Unshrinking: How to Face Fatphobia
- Author: Kate Manne
- Publisher: Crown
- Publication date: January 9, 2024
- Pages: 320
- ISBN: 978-0593593837
- Preceded by: Entitled: How Male Privilege Hurts Women

= Unshrinking =

2024 book by Kate Manne

Unshrinking: How to Face Fatphobia is a 2024 book by philosopher Kate Manne. It was designated a finalist for the 2024 National Book Award for Nonfiction.

== Contents ==
The book combines scientific, medical, and sociological research on the phenomenon of fatphobia within society with Manne's own experiences tackling both fatphobia and misogyny during her childhood and adulthood, as well as during her rise to fame as a philosopher which heightened her fear of public perception. Additionally, it criticizes the position of fatphobia from numerous angles ranging from scientific consensus to philosophical arguments. While Manne has thought about and contended with such discrimination for most of her life, Manne stated that becoming a mother ultimately motivated her to quit dieting practices, confront eating disorders, and write her book.

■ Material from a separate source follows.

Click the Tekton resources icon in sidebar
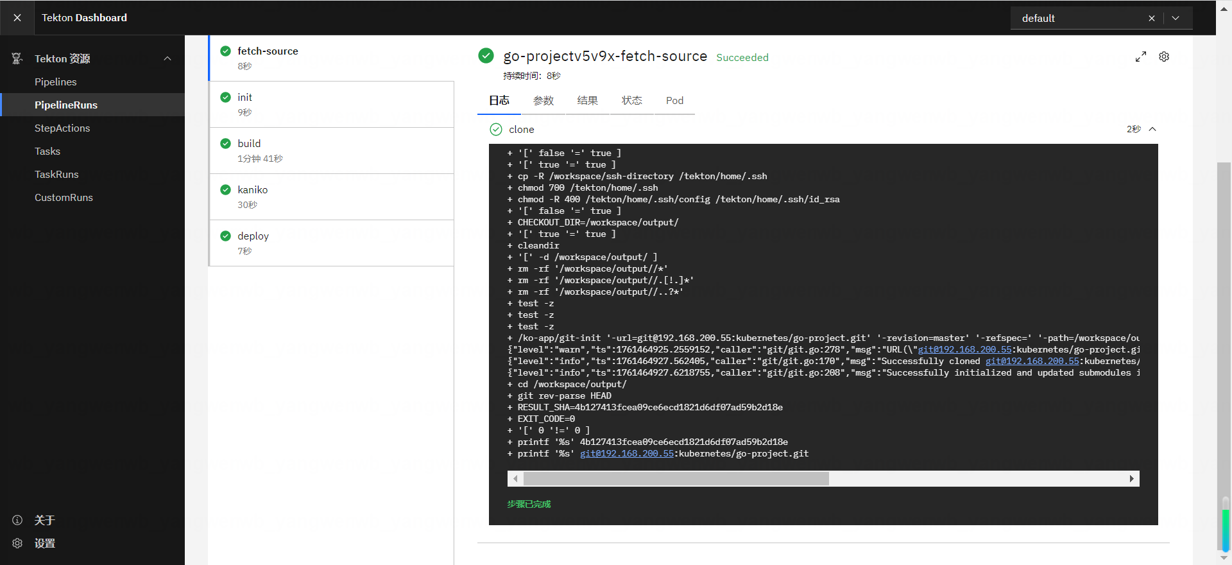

Discussing the book on NPR, Manne said that she uses the word "fat" as a means of reclamation in order to shift the word's definition to mere description rather than an insult or pejorative: "I see the word 'fat' as describing one way of having a body that is part of natural, normal, and in fact, valuable human variation. And so I use it much like terms like 'short' and 'tall' and, for that matter, 'thin,' as a merely neutral description."

== Critical reception ==
Publishers Weekly called the book a passionate critique of fatphobia but felt that it was overextended, that Manne "understates the structural social justices", and that her argument "fails to convince." Kirkus Reviews called it a "brave, thought-provoking book" and stated that "With rigorous research and personal experience, Manne tackles and dismantles fatphobia in all its forms." In a starred review, Booklist called Manne's argument "unapologetic" and a "brilliant takedown of fatphobia" that served as an essential addition to the growing literature "on the experiences of fat people and fighting fatphobia."

Regan Penaluna, writing for the Chicago Review of Books, was compelled by Manne's deconstruction of fatphobia in its lack of rational, empirical basis while simultaneously deploying her own well-researched argument against it. Penaluna stated: "Manne dares us to reject racism, sexism, and capitalist greed as forces that shape our bodies and minds, and instead aspire to a world shaped by justice and kindness, one that fits all bodies. It's a profound challenge that is worth our time, as Manne makes clear in this superb book full of insight and hope."

Emmaline Clein, in a review for the Los Angeles Review of Books, lauded Manne's more philosophical aspects to her argument but named some criticisms with regard to her "individualist bent" to some parts of her book. Clein argued that Manne sometimes blamed possible victims of diet culture and didn't provide compassion to her bullies "who ... were probably hurting too, acting out of the terror and shame instilled in girls as soon as they become self-aware in this country."